I live in Lycoming County, PA – dubbed the “bullseye of the Marcellus Shale”, where there are currently nearly 1700 permitted fracked methane wells. Close to 200 of these are in my township, many in my immediate neighborhood.

My home is in the woods, on 20 unleased acres accessed by a narrow, no-outlet country road that dead ends at leased Loyalsock State Forest land. During active fracking operations, I am often unable to come in or out, my country road dangerously transformed into a diesel-truck, gas drilling superhighway.
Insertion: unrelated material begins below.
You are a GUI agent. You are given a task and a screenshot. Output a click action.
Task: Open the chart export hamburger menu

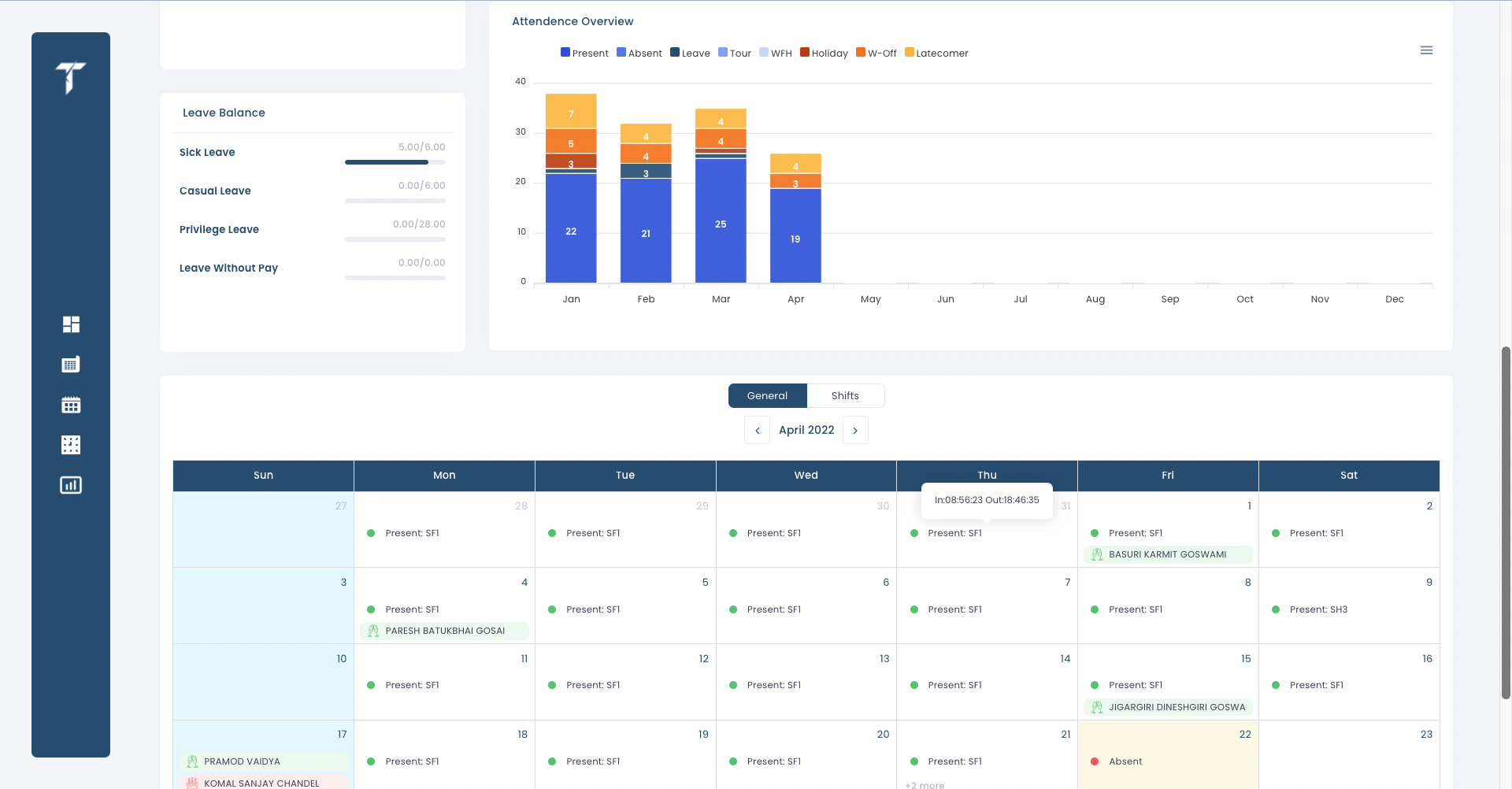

Methane extraction is personal and heartbreaking for me and my family. The fossil fuel industry has forever changed the aesthetics of the neighborhood and the character of this once beautiful land. Two climate-change-driven super storms in the past decade have done great harm the clarity, beauty and course of nearby mountain streams and the Loyalsock Creek the tributaries flow into.

Climate change is here, and the threats are looming larger with each passing year. We are rapidly approaching tipping points in atmospheric CO2, ocean acidification, sea level rise, species extinction and more, the results of which are impossible to reverse. Without an all-out effort and change of human behavior, life in the future promises to become a challenge for every sentient being on the planet. The entire planet is rapidly becoming “the sacrifice zone.”

Each person has a role to play in this dire need to immediately reverse the course of human history. We have the science to prove the reality of the ever-increasing threats, we have the technology to make the necessary transformation in energy production and consumption possible, we have the means to reverse course immediately, before it is too late. We lack only one key factor: the political will.

Although much has changed in the way American democracy works since the days of Abraham Lincoln, I continue to cling to Lincoln’s statement, “Public sentiment is everything. With it, nothing can fail; against it, nothing can succeed. Whoever molds public sentiment goes deeper than he who enacts statutes, or pronounces judicial decisions.”

The Climate Convergence in Harrisburg on June 11, 12, and 13 is the largest gathering of its kind in the history of PA. For myself, for my family, for generations yet to come, I will be there. I hope you will, too.